• [GIVEN DATA]
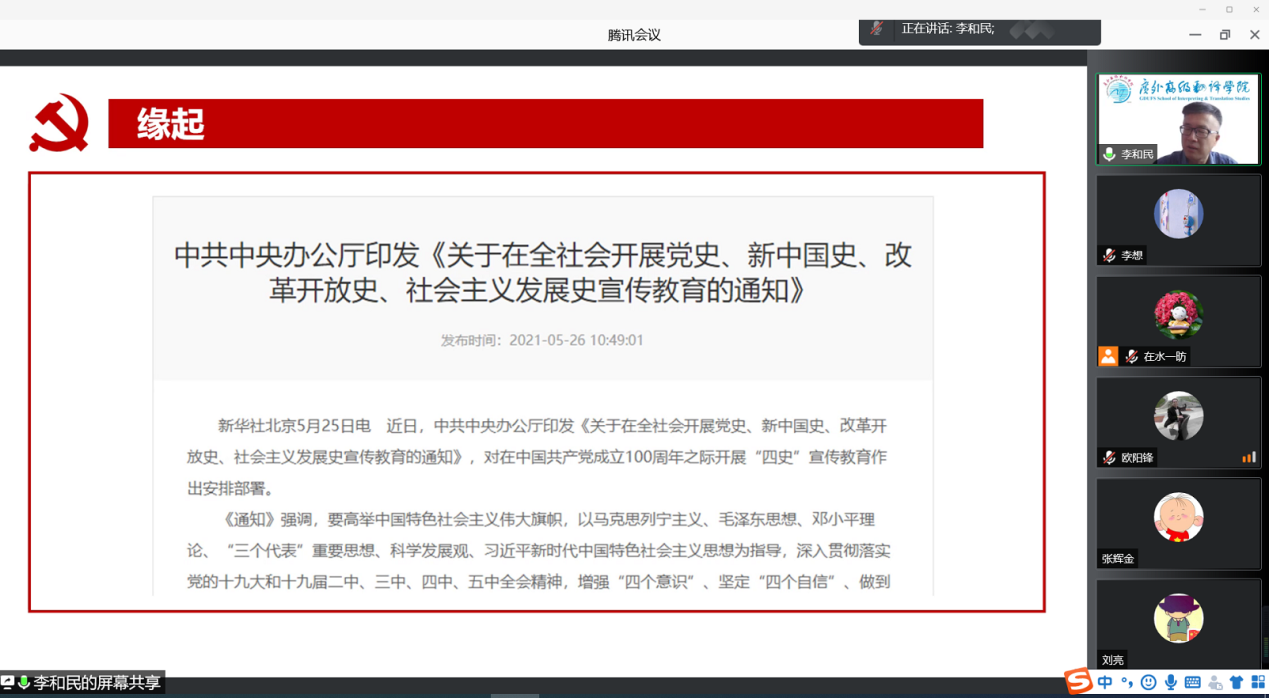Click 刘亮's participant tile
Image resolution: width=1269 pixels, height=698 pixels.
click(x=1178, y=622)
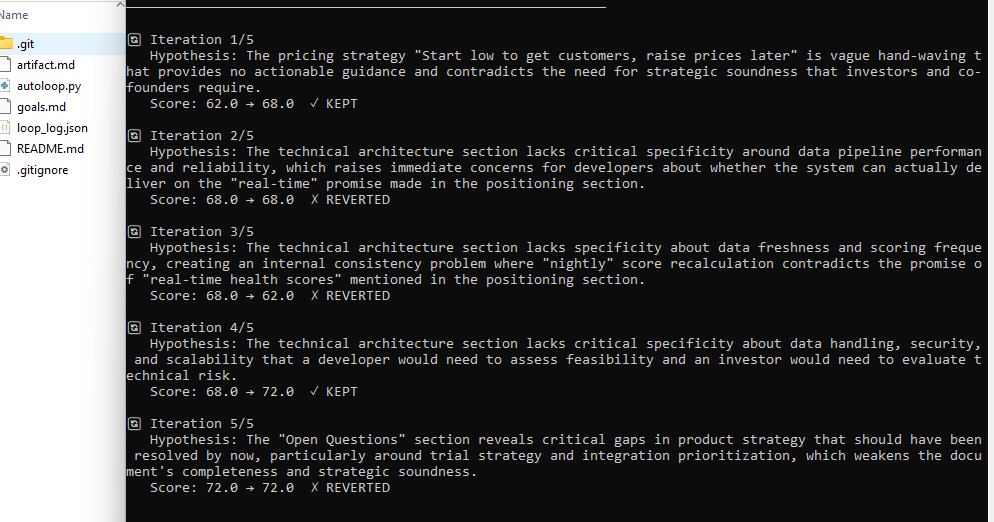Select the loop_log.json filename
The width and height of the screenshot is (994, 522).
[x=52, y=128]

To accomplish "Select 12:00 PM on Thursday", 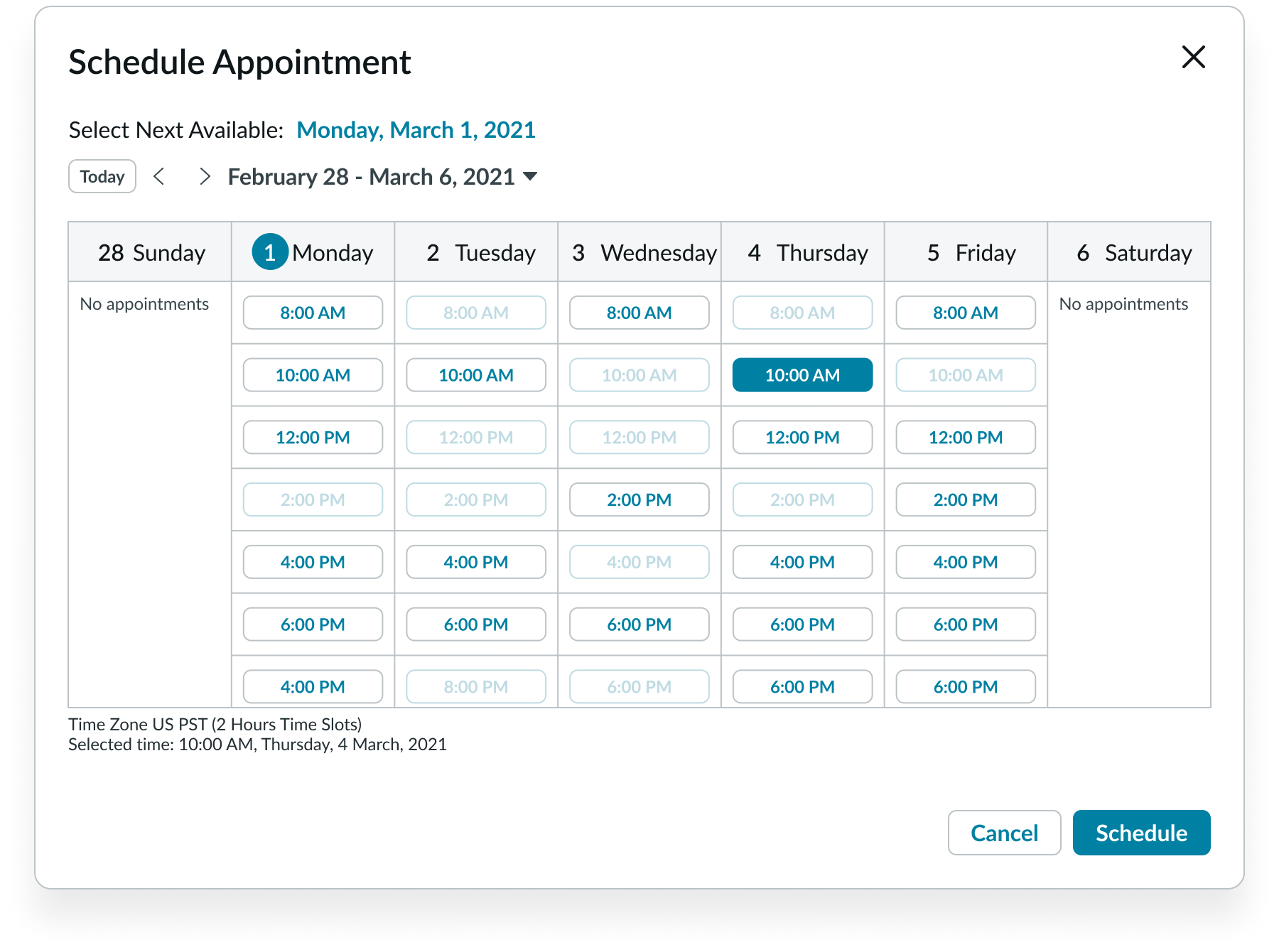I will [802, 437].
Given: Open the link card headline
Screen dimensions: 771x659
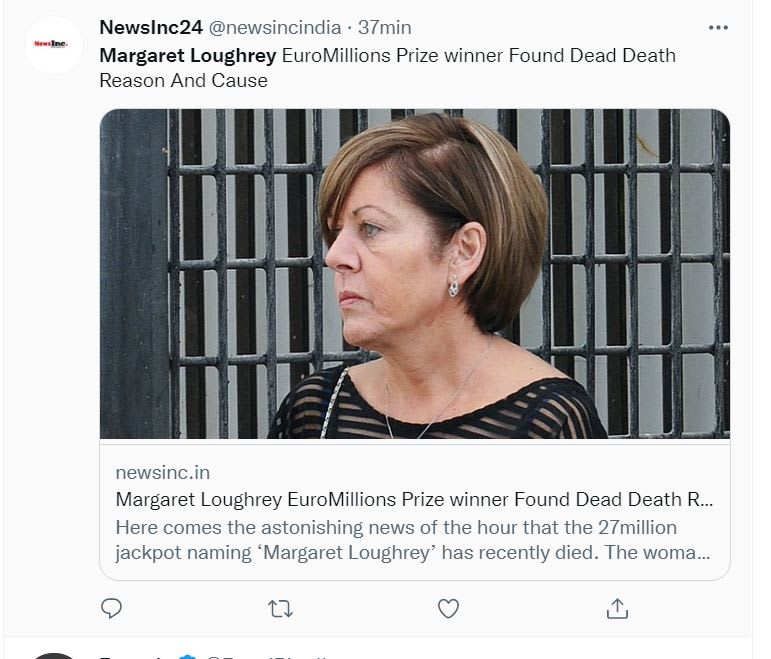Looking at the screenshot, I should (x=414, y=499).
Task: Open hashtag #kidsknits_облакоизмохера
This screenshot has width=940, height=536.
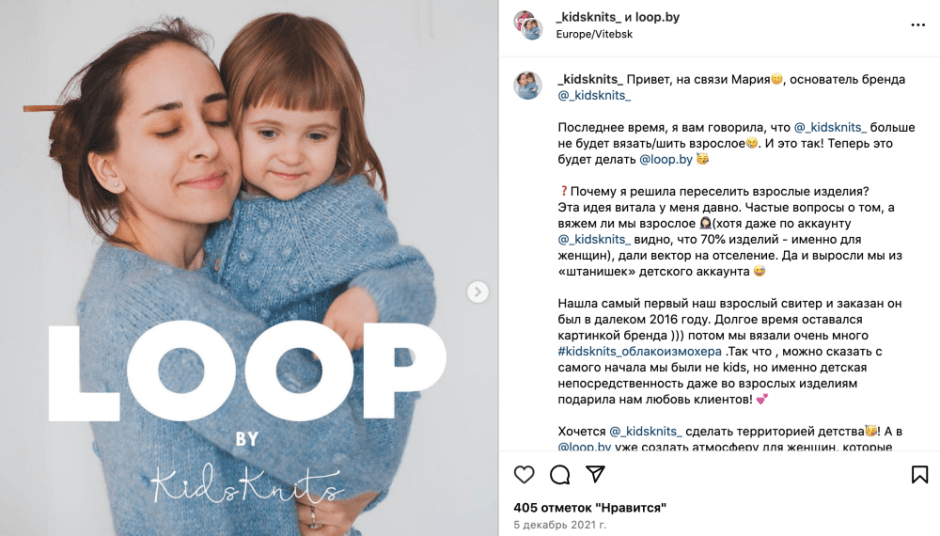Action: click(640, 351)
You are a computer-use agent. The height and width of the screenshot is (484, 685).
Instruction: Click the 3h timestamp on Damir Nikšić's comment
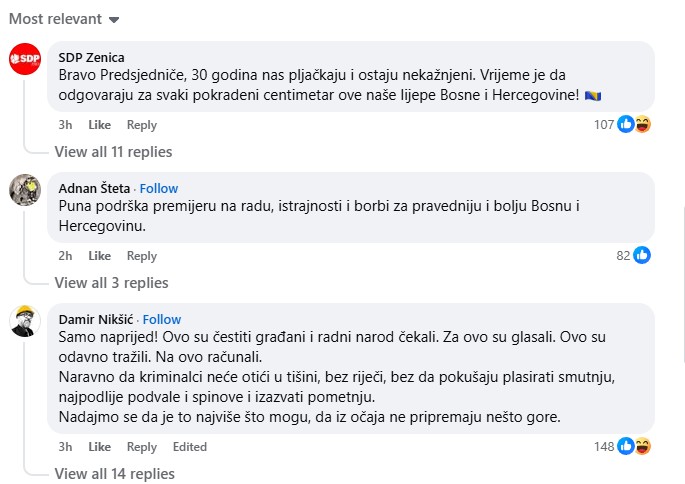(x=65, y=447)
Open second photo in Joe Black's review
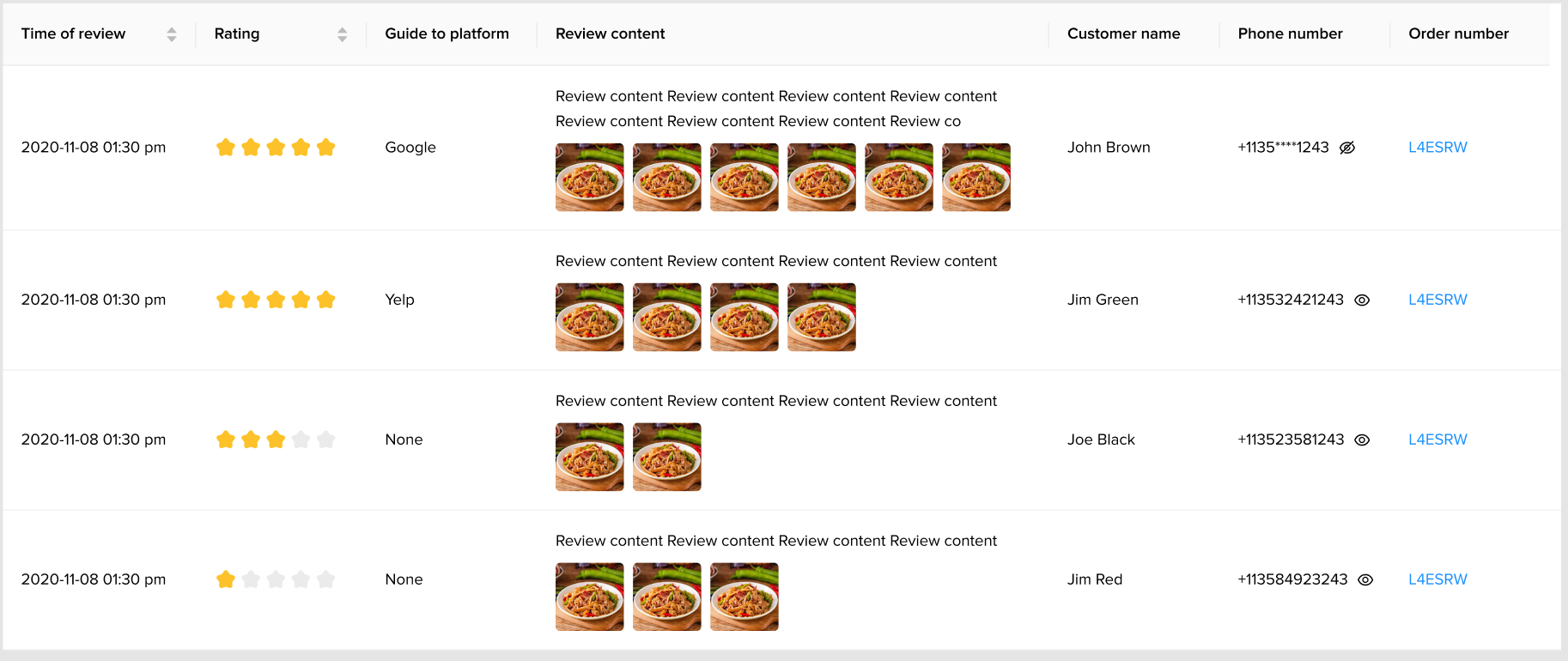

• [TASK INSTRUCTIONS] Wherever the string "Open" appears in the data above, report the whole line.

• [WRITTEN SOLUTION]
Given: Open the link card headline
Task: Open hashtag #kidsknits_облакоизмохера
Open second photo in Joe Black's review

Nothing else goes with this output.